-- Extracted records start --
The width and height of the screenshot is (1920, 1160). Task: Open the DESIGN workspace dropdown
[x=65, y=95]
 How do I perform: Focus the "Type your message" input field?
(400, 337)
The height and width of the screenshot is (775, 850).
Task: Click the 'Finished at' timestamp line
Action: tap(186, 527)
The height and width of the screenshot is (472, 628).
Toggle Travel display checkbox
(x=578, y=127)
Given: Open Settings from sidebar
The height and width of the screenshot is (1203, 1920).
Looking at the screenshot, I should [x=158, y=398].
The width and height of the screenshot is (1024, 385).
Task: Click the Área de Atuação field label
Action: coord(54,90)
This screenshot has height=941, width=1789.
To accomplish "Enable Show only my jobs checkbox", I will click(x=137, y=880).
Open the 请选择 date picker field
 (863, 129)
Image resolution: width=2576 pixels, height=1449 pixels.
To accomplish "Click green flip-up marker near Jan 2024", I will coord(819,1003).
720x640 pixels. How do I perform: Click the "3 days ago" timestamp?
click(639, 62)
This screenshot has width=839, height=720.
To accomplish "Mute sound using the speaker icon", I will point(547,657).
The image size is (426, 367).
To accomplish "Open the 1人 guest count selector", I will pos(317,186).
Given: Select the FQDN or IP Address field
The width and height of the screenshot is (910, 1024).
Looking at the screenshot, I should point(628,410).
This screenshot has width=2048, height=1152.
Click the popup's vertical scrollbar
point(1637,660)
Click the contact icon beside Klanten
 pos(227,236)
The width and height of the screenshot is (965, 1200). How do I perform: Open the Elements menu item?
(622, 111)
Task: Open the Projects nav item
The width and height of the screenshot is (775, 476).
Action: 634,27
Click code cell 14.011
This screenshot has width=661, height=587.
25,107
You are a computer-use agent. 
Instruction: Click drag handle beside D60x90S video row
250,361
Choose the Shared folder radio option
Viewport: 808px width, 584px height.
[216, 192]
-- Extracted records end --
▶ _Set problem_
Rewrite the entries from the beginning through the line that contains "[x=65, y=95]", keeping the requests, and increase every coordinate in the answers by 62.

▶ _Result_
The width and height of the screenshot is (1920, 1160). Task: Open the DESIGN workspace dropdown
[x=127, y=157]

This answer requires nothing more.